Guenther Steiner, directeur de l’équipe, Haas F1
Photo par: Andy Hone / Motorsport Images
« Bien sûr, certaines personnes ne lâcheront jamais celui-ci et le trouveront toujours pour l’attaquer », a déclaré Steiner. «Mais je pense qu’il va pousser quelques poils sur sa poitrine et s’en occuper.
« C’est un gars fort. Ce n’est certainement pas agréable de faire face à ça quand on est jeune, mais c’est arrivé. Vous ne pouvez pas le faire disparaître. Alors continuez et agissez comme vous devriez, ou comme vous pensez maintenant ce que vous appris de lui, et se comporter comme ça, et c’est [what] il fera. «
Mazepin allait toujours faire face à des critiques lors de son ascension à un siège de F1. Il a certainement bénéficié d’un père riche, mais il a effectué de nombreux tests privés de F1 et fait tout ce dont il avait besoin pour obtenir une super licence. Il est certainement assez compétent pour courir en F1, même si le soutien dont il a bénéficié signifie que des questions seront toujours posées, comme en témoigne Lance Stroll, pole-sitter et triple podium.
Mais la conduite de Mazepin était déjà un point d’interrogation avant la publication de la vidéo. Il a frappé Callum Ilott lors d’une course de F3 en 2016, entraînant une interdiction d’une course. Sur la bonne voie, il était régulièrement au banc des accusés en F2 la saison dernière, terminant l’année sur 11 points de pénalité, un peu moins que le total nécessaire pour déclencher une interdiction.
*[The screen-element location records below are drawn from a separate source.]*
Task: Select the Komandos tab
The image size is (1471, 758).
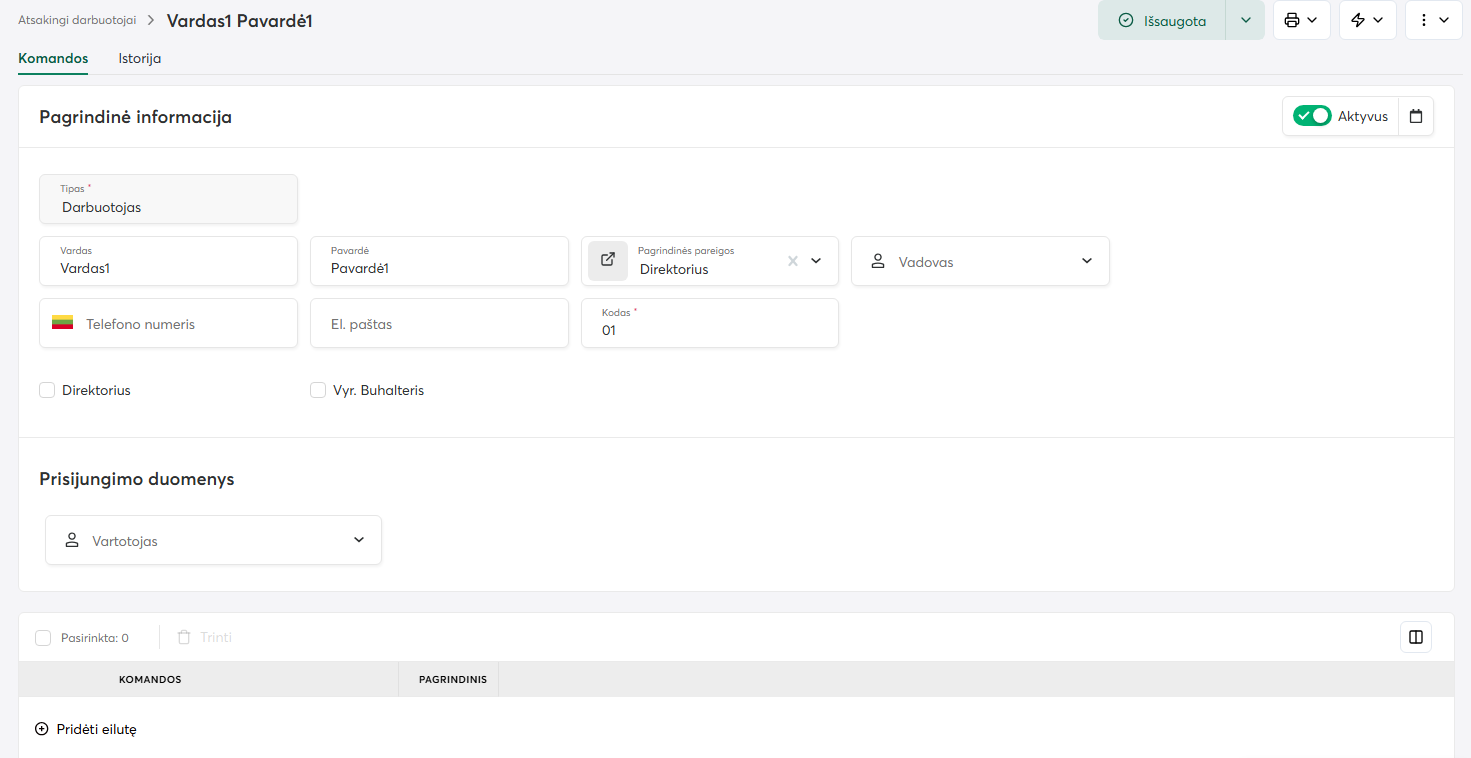Action: tap(53, 58)
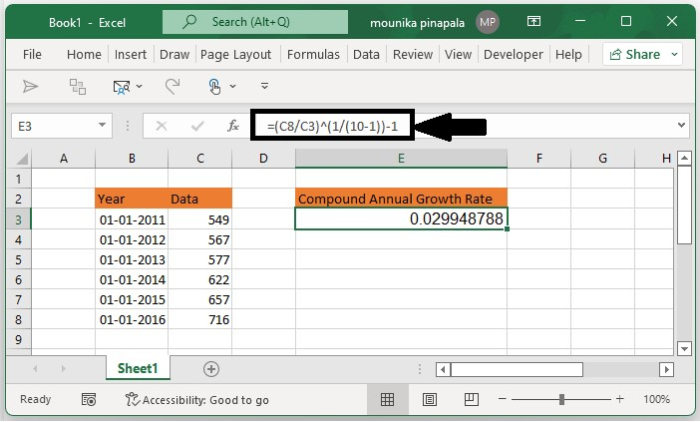This screenshot has width=700, height=422.
Task: Open the Page Layout tab
Action: click(238, 55)
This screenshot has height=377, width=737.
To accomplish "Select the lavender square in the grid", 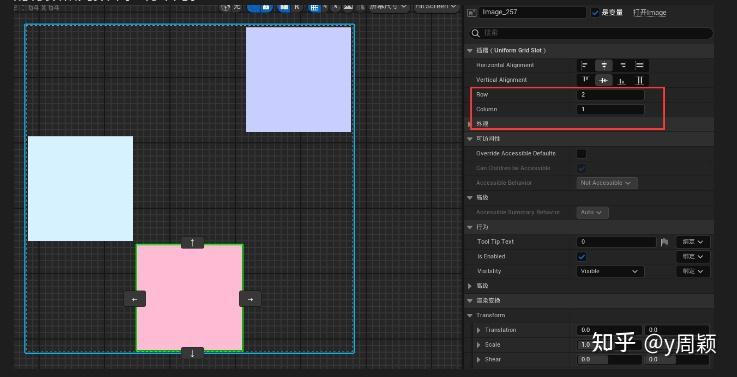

Mazepin a déclaré la semaine dernière qu’il était « confiant » qu’il n’aurait pas besoin d’être aussi agressif en F1, car « il y a un style de conduite très différent nécessaire lorsque vous vous battez pour un championnat et que vous vous battez potentiellement plus loin sur la grille ».
Mazepin va-t-il jamais secouer ce qui s’est passé en décembre dernier? C’est peu probable. Indépendamment de l’éducation qu’il dit avoir subie et de la maturité croissante dont il peut faire preuve pour aller de l’avant – comme nous le faisons tous avec l’âge – c’est une tache indélébile sur son image.
Lorsque Mazepin fera enfin ses débuts en F1 plus tard ce mois-ci, il y aura plus à parler, et les questions sur l’incident vont probablement s’évanouir. Mais si à un moment donné ses performances en piste sont remises en question et que le débat sur le « pilote payant » est relancé, ce sera l’un des plus gros points minant sa place sur la grille de F1. Si un pilote n’apportant pas le niveau de soutien – physiquement reflété par la livrée de la voiture – que Mazepin est à Haas avait été impliqué dans un tel incident en décembre dernier, l’équipe aurait-elle réagi différemment à son inconduite?
Mazepin fait face à une lutte acharnée pour être accepté au sein de la F1, et ne l’obtiendra peut-être jamais totalement. Mais il ne peut pas simplement se replier sur l’argent et la grande insouciance comme l’ont fait Tom et Daisy. Il doit vivre avec les conséquences de ses actes.